I was going to quote Thoreau as a starter, and riff on the quote, creating a sermon of sorts on my beliefs and life mottoes, thereafter castigating all mankind for not recognizing the evil that is in all of us and admonishing us all to rise to the occasion of goodness and mercy that is within us all to effect.
Then, after one or two false starts at sermonizing, a blinding flash of insight seared into my consciousness, rendering my fingers unable to restart my self-important preachifying, and speaking thusly to me: "People don't want to read that crap! People want to read about farts and burps and things you did that caused you embarrassment!
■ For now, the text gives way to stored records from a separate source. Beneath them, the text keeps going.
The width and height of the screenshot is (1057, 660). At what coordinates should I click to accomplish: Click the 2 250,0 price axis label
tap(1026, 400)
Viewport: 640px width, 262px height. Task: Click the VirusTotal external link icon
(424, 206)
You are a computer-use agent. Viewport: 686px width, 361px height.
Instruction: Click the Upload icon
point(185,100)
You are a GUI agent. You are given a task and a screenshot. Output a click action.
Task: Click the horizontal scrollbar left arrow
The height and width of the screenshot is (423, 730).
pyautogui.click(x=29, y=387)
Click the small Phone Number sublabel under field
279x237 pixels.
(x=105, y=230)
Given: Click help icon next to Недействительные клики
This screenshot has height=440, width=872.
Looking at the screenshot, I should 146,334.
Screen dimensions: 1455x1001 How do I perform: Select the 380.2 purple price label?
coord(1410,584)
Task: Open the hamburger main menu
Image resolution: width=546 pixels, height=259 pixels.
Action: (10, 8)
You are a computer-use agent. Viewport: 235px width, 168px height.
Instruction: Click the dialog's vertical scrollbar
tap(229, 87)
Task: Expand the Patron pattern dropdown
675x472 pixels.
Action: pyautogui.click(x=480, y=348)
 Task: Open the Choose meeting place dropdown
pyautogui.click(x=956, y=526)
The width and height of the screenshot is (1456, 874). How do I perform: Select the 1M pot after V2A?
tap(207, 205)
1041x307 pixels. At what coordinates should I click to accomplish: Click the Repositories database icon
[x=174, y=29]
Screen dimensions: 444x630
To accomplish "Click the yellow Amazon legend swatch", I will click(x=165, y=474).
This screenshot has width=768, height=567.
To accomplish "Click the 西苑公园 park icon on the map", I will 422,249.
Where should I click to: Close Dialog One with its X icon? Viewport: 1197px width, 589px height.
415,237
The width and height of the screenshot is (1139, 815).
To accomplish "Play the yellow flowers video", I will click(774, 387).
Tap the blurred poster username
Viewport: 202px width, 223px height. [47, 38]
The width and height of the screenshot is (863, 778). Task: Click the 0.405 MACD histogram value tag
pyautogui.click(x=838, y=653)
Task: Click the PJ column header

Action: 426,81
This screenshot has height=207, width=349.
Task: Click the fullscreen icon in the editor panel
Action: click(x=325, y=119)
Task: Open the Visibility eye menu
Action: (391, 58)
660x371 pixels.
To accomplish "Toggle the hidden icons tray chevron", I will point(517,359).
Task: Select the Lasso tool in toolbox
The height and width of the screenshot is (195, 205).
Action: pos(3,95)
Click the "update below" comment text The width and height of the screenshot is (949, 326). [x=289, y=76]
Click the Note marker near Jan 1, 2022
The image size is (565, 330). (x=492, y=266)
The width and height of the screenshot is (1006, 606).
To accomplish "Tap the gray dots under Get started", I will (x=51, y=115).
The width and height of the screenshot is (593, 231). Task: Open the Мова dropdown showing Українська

People want to know what it is about YOU that makes them feel better about themselves!"
And so, I threw Henry out the virtual window of my virtual bedroom (an aside: he was there because he's a sexy sexy man with all the quoting and whatnot, and who doesn't like a man with brains AND publications and a sense of moral indignance?) and turned myself 180 degrees toward you, gentle readers.
Herewith, then, is a story of yet another of my quirks, another example of just how much real life is a discomfiting place for me to live. Sit back, and enjoy, for you could have been subject to much higher moralification than this, and thus you should thank your lucky stars I'm always thinking of you.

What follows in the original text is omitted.